How it works
The behaviour that makes components accessible (focus, positioning, dismissal) runs in a small JavaScript engine driven from C#, because Blazor can't do it synchronously. This page is authored in markdown and rendered with Markdig.
The constraint
Blazor cannot synchronously manipulate the DOM: WebAssembly has no DOM, and Server marshals interop asynchronously over SignalR. So a correct focus trap, scroll lock, anchored positioning, roving tabindex, content teleport, or pointer drag must be JavaScript, driven from C#.
The engine
Navius keeps that behaviour in one engine (navius-interop.js) with C# wrappers. It is dependency-free: the anchored positioner is hand-rolled rather than pulling in a positioning library.

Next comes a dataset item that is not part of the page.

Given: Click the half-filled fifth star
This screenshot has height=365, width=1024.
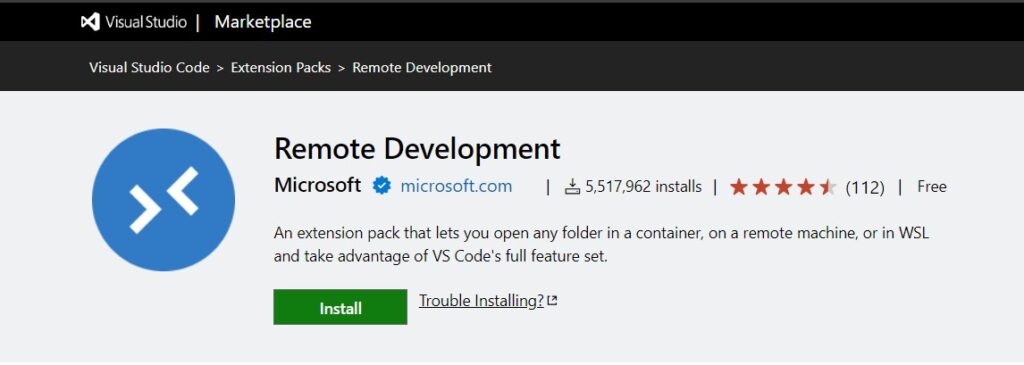Looking at the screenshot, I should click(828, 187).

Each primitive stays declarative and drives the engine over interop.
- focus trap, scroll lock, anchored positioning (flip / clamp / arrow)
- dismissable layers, roving focus with a nested-submenu guard
- teleport-to-body (focus-preserving), size observation, drag tracking
- constraint-validation readout, toast swipe / pause / hotkey
From brain to helm
Primitives expose ARIA, keyboard, and a data-* state contract, and forward every unmatched attribute. The helm is Tailwind on that seam: it merges its classes with yours and reproduces the state contract in CSS (data-[open], data-[checked]). Behaviour is solved once; styling is yours.